The problem: Your answer is the line containing "évènements suivants (886, 789)" plus every line after it to the end of the data below, transcribed exactly and with nothing else.

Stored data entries
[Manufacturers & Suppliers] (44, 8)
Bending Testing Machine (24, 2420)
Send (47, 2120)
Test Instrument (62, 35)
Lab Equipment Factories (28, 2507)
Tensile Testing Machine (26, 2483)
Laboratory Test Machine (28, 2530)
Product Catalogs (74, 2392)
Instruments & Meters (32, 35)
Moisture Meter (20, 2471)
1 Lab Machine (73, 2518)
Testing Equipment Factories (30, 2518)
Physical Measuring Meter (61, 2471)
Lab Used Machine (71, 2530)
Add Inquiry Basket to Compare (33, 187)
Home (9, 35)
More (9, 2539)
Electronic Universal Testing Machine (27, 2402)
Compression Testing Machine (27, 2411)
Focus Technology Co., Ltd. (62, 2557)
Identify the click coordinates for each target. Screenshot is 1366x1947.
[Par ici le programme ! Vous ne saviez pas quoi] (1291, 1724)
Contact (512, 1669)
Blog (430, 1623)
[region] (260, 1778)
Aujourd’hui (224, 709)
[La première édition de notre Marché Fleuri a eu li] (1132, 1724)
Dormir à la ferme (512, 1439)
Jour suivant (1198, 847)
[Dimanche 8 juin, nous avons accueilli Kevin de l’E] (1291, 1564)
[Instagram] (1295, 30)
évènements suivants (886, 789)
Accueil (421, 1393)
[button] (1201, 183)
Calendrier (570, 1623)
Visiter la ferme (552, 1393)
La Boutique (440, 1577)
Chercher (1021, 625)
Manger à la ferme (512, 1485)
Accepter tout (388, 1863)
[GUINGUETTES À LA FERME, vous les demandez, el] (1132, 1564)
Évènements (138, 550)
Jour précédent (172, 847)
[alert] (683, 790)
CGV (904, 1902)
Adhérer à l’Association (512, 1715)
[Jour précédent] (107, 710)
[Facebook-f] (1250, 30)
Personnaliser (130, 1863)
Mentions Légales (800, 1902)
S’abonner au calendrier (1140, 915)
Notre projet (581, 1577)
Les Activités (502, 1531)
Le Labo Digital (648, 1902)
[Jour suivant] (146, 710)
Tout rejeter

Problem solution:
évènements suivants (886, 789)
Accueil (421, 1393)
[button] (1201, 183)
Calendrier (570, 1623)
Visiter la ferme (552, 1393)
La Boutique (440, 1577)
Chercher (1021, 625)
Manger à la ferme (512, 1485)
Accepter tout (388, 1863)
[GUINGUETTES À LA FERME, vous les demandez, el] (1132, 1564)
Évènements (138, 550)
Jour précédent (172, 847)
[alert] (683, 790)
CGV (904, 1902)
Adhérer à l’Association (512, 1715)
[Jour précédent] (107, 710)
[Facebook-f] (1250, 30)
Personnaliser (130, 1863)
Mentions Légales (800, 1902)
S’abonner au calendrier (1140, 915)
Notre projet (581, 1577)
Les Activités (502, 1531)
Le Labo Digital (648, 1902)
[Jour suivant] (146, 710)
Tout rejeter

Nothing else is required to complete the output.